── Given data
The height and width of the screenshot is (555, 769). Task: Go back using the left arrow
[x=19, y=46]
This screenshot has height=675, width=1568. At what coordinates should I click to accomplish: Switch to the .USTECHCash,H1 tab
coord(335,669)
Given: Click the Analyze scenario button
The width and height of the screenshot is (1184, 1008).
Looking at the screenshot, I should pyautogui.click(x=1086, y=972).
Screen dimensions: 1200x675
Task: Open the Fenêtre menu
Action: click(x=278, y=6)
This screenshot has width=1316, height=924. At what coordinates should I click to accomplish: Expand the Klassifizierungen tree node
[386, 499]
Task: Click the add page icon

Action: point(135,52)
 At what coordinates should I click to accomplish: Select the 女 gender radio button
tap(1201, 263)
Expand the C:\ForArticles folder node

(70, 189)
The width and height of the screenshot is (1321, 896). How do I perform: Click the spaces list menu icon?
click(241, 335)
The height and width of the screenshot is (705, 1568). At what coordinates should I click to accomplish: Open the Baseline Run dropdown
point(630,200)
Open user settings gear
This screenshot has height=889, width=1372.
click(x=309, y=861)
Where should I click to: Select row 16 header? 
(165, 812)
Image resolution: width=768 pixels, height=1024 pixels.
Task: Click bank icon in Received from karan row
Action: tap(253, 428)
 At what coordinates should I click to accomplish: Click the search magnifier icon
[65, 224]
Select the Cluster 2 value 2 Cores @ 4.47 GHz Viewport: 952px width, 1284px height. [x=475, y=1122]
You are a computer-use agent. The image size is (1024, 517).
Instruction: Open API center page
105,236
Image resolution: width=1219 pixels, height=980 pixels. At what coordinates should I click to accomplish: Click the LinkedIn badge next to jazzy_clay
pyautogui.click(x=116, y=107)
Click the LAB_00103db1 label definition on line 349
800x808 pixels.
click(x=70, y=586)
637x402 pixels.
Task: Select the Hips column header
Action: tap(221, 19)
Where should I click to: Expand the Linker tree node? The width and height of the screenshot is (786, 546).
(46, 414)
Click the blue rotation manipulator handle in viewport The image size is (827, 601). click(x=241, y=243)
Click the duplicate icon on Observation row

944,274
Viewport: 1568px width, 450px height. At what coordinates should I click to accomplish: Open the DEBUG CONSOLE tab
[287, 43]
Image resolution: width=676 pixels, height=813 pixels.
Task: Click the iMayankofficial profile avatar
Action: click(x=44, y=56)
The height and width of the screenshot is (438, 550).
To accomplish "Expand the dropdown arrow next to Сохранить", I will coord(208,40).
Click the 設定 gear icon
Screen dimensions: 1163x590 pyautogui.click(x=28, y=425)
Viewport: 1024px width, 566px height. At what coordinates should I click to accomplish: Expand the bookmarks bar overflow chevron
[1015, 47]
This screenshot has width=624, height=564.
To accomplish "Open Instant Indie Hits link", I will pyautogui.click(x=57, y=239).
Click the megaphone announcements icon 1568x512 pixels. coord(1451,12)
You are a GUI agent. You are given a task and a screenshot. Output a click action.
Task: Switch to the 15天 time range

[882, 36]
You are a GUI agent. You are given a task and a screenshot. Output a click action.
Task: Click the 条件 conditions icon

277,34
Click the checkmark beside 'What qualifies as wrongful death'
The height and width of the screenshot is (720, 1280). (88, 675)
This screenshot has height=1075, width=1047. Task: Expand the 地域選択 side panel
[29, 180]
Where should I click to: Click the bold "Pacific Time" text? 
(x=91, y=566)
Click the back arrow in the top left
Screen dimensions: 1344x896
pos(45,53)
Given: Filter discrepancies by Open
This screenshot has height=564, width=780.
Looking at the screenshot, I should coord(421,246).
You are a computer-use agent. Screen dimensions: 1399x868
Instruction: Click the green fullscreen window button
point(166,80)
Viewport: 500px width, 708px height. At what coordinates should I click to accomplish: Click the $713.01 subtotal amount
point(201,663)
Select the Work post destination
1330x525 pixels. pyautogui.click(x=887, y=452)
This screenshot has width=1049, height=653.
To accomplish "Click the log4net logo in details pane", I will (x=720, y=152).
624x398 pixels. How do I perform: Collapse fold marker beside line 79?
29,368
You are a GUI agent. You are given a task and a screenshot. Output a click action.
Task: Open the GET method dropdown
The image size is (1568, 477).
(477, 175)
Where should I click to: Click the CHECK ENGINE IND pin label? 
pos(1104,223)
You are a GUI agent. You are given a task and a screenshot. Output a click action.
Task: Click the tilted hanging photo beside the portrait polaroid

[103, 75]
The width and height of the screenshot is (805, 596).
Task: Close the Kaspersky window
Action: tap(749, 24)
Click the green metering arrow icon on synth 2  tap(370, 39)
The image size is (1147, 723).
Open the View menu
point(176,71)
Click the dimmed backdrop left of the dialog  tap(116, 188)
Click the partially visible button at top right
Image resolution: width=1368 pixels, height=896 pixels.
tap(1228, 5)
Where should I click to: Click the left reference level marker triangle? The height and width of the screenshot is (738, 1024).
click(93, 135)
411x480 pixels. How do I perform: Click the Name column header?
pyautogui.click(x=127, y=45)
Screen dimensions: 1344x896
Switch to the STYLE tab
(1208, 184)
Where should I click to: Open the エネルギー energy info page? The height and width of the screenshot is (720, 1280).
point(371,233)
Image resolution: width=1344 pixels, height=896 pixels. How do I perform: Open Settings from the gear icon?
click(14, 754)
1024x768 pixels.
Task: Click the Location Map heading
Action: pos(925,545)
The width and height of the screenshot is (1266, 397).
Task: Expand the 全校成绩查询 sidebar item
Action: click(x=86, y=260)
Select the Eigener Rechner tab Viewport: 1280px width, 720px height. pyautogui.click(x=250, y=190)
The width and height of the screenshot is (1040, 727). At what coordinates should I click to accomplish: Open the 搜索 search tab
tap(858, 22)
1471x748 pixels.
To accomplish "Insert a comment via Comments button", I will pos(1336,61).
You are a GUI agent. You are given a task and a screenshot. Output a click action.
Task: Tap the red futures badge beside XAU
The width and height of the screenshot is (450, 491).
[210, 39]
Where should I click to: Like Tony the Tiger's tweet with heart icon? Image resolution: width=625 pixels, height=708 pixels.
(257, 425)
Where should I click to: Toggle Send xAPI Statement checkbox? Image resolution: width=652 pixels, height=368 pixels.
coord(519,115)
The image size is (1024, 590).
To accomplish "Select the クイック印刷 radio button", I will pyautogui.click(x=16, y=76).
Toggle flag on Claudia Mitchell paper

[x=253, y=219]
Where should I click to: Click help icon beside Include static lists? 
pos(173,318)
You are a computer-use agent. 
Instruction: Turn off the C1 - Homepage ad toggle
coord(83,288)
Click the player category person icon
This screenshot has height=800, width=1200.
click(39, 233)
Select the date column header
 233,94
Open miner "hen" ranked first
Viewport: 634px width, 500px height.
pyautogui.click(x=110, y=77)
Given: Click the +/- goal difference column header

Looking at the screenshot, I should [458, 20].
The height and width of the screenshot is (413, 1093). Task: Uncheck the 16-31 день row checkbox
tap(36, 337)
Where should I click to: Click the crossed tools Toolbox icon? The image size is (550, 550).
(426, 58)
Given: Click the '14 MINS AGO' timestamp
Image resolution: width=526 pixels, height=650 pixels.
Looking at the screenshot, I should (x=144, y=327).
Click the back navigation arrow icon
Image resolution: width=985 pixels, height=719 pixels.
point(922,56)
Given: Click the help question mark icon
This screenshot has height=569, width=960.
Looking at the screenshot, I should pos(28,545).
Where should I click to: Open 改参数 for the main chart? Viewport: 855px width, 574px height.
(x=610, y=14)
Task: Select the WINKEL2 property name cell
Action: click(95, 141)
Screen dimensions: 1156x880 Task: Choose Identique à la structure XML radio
────
▶ Instructions for the task
Copy out every entry exactly.

▶ Answer section
The height and width of the screenshot is (555, 769). Task: Go back using the left arrow
[x=19, y=46]
This screenshot has height=675, width=1568. At what coordinates should I click to accomplish: Switch to the .USTECHCash,H1 tab
coord(335,669)
Given: Click the Analyze scenario button
The width and height of the screenshot is (1184, 1008).
Looking at the screenshot, I should pyautogui.click(x=1086, y=972).
Screen dimensions: 1200x675
Task: Open the Fenêtre menu
Action: click(x=278, y=6)
This screenshot has width=1316, height=924. At what coordinates should I click to accomplish: Expand the Klassifizierungen tree node
[386, 499]
Task: Click the add page icon

Action: point(135,52)
 At what coordinates should I click to accomplish: Select the 女 gender radio button
tap(1201, 263)
Expand the C:\ForArticles folder node

(70, 189)
The width and height of the screenshot is (1321, 896). How do I perform: Click the spaces list menu icon?
click(241, 335)
The height and width of the screenshot is (705, 1568). At what coordinates should I click to accomplish: Open the Baseline Run dropdown
point(630,200)
Open user settings gear
This screenshot has height=889, width=1372.
click(x=309, y=861)
Where should I click to: Select row 16 header? 
(165, 812)
Image resolution: width=768 pixels, height=1024 pixels.
Task: Click bank icon in Received from karan row
Action: tap(253, 428)
 At what coordinates should I click to accomplish: Click the search magnifier icon
[65, 224]
Select the Cluster 2 value 2 Cores @ 4.47 GHz Viewport: 952px width, 1284px height. [x=475, y=1122]
You are a computer-use agent. The image size is (1024, 517).
Instruction: Open API center page
105,236
Image resolution: width=1219 pixels, height=980 pixels. At what coordinates should I click to accomplish: Click the LinkedIn badge next to jazzy_clay
pyautogui.click(x=116, y=107)
Click the LAB_00103db1 label definition on line 349
800x808 pixels.
click(x=70, y=586)
637x402 pixels.
Task: Select the Hips column header
Action: tap(221, 19)
Where should I click to: Expand the Linker tree node? The width and height of the screenshot is (786, 546).
(46, 414)
Click the blue rotation manipulator handle in viewport The image size is (827, 601). click(x=241, y=243)
Click the duplicate icon on Observation row

944,274
Viewport: 1568px width, 450px height. At what coordinates should I click to accomplish: Open the DEBUG CONSOLE tab
[287, 43]
Image resolution: width=676 pixels, height=813 pixels.
Task: Click the iMayankofficial profile avatar
Action: click(x=44, y=56)
The height and width of the screenshot is (438, 550).
To accomplish "Expand the dropdown arrow next to Сохранить", I will coord(208,40).
Click the 設定 gear icon
Screen dimensions: 1163x590 pyautogui.click(x=28, y=425)
Viewport: 1024px width, 566px height. At what coordinates should I click to accomplish: Expand the bookmarks bar overflow chevron
[1015, 47]
This screenshot has width=624, height=564.
To accomplish "Open Instant Indie Hits link", I will pyautogui.click(x=57, y=239).
Click the megaphone announcements icon 1568x512 pixels. coord(1451,12)
You are a GUI agent. You are given a task and a screenshot. Output a click action.
Task: Switch to the 15天 time range

[882, 36]
You are a GUI agent. You are given a task and a screenshot. Output a click action.
Task: Click the 条件 conditions icon

277,34
Click the checkmark beside 'What qualifies as wrongful death'
The height and width of the screenshot is (720, 1280). (88, 675)
This screenshot has height=1075, width=1047. Task: Expand the 地域選択 side panel
[29, 180]
Where should I click to: Click the bold "Pacific Time" text? 
(x=91, y=566)
Click the back arrow in the top left
Screen dimensions: 1344x896
pos(45,53)
Given: Filter discrepancies by Open
This screenshot has height=564, width=780.
Looking at the screenshot, I should coord(421,246).
You are a computer-use agent. Screen dimensions: 1399x868
Instruction: Click the green fullscreen window button
point(166,80)
Viewport: 500px width, 708px height. At what coordinates should I click to accomplish: Click the $713.01 subtotal amount
point(201,663)
Select the Work post destination
1330x525 pixels. pyautogui.click(x=887, y=452)
This screenshot has width=1049, height=653.
To accomplish "Click the log4net logo in details pane", I will (x=720, y=152).
624x398 pixels. How do I perform: Collapse fold marker beside line 79?
29,368
You are a GUI agent. You are given a task and a screenshot. Output a click action.
Task: Open the GET method dropdown
The image size is (1568, 477).
(477, 175)
Where should I click to: Click the CHECK ENGINE IND pin label? 
pos(1104,223)
You are a GUI agent. You are given a task and a screenshot. Output a click action.
Task: Click the tilted hanging photo beside the portrait polaroid

[103, 75]
The width and height of the screenshot is (805, 596).
Task: Close the Kaspersky window
Action: tap(749, 24)
Click the green metering arrow icon on synth 2  tap(370, 39)
The image size is (1147, 723).
Open the View menu
point(176,71)
Click the dimmed backdrop left of the dialog  tap(116, 188)
Click the partially visible button at top right
Image resolution: width=1368 pixels, height=896 pixels.
tap(1228, 5)
Where should I click to: Click the left reference level marker triangle? The height and width of the screenshot is (738, 1024).
click(93, 135)
411x480 pixels. How do I perform: Click the Name column header?
pyautogui.click(x=127, y=45)
Screen dimensions: 1344x896
Switch to the STYLE tab
(1208, 184)
Where should I click to: Open the エネルギー energy info page? The height and width of the screenshot is (720, 1280).
point(371,233)
Image resolution: width=1344 pixels, height=896 pixels. How do I perform: Open Settings from the gear icon?
click(14, 754)
1024x768 pixels.
Task: Click the Location Map heading
Action: pos(925,545)
The width and height of the screenshot is (1266, 397).
Task: Expand the 全校成绩查询 sidebar item
Action: click(x=86, y=260)
Select the Eigener Rechner tab Viewport: 1280px width, 720px height. pyautogui.click(x=250, y=190)
The width and height of the screenshot is (1040, 727). At what coordinates should I click to accomplish: Open the 搜索 search tab
tap(858, 22)
1471x748 pixels.
To accomplish "Insert a comment via Comments button", I will pos(1336,61).
You are a GUI agent. You are given a task and a screenshot. Output a click action.
Task: Tap the red futures badge beside XAU
The width and height of the screenshot is (450, 491).
[210, 39]
Where should I click to: Like Tony the Tiger's tweet with heart icon? Image resolution: width=625 pixels, height=708 pixels.
(257, 425)
Where should I click to: Toggle Send xAPI Statement checkbox? Image resolution: width=652 pixels, height=368 pixels.
coord(519,115)
The image size is (1024, 590).
To accomplish "Select the クイック印刷 radio button", I will pyautogui.click(x=16, y=76).
Toggle flag on Claudia Mitchell paper

[x=253, y=219]
Where should I click to: Click help icon beside Include static lists? 
pos(173,318)
You are a computer-use agent. 
Instruction: Turn off the C1 - Homepage ad toggle
coord(83,288)
Click the player category person icon
This screenshot has height=800, width=1200.
click(39, 233)
Select the date column header
 233,94
Open miner "hen" ranked first
Viewport: 634px width, 500px height.
pyautogui.click(x=110, y=77)
Given: Click the +/- goal difference column header

Looking at the screenshot, I should [458, 20].
The height and width of the screenshot is (413, 1093). Task: Uncheck the 16-31 день row checkbox
tap(36, 337)
Where should I click to: Click the crossed tools Toolbox icon? The image size is (550, 550).
(426, 58)
Given: Click the '14 MINS AGO' timestamp
Image resolution: width=526 pixels, height=650 pixels.
Looking at the screenshot, I should (x=144, y=327).
Click the back navigation arrow icon
Image resolution: width=985 pixels, height=719 pixels.
point(922,56)
Given: Click the help question mark icon
This screenshot has height=569, width=960.
Looking at the screenshot, I should pos(28,545).
Where should I click to: Open 改参数 for the main chart? Viewport: 855px width, 574px height.
(x=610, y=14)
Task: Select the WINKEL2 property name cell
Action: click(95, 141)
Screen dimensions: 1156x880 Task: Choose Identique à la structure XML radio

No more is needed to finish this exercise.